### Exercise details
Filter this material down to the lines that hold "icon", copying each one.

------ Study material

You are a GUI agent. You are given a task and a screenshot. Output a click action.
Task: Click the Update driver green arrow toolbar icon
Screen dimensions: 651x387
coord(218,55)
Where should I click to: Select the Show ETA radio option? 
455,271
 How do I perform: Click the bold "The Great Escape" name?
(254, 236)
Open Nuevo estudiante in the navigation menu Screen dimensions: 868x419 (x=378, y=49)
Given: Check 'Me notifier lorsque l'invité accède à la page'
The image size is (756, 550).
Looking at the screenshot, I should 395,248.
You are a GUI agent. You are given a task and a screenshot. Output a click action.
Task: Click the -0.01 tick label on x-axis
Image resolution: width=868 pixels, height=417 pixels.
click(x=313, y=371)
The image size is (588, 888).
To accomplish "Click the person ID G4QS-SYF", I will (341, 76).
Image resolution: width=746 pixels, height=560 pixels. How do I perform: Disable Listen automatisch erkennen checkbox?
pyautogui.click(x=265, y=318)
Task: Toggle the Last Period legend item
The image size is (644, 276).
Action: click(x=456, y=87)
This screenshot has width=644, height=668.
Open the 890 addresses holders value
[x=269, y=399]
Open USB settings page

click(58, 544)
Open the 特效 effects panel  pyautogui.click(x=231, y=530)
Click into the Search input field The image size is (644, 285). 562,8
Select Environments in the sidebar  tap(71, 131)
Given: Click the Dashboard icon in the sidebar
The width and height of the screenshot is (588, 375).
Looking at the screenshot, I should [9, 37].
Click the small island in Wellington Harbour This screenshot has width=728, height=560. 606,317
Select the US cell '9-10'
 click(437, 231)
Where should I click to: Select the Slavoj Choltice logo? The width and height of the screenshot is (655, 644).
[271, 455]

------------

### Answer to this exercise
Task: Click the Update driver green arrow toolbar icon
Given: Click the Dashboard icon in the sidebar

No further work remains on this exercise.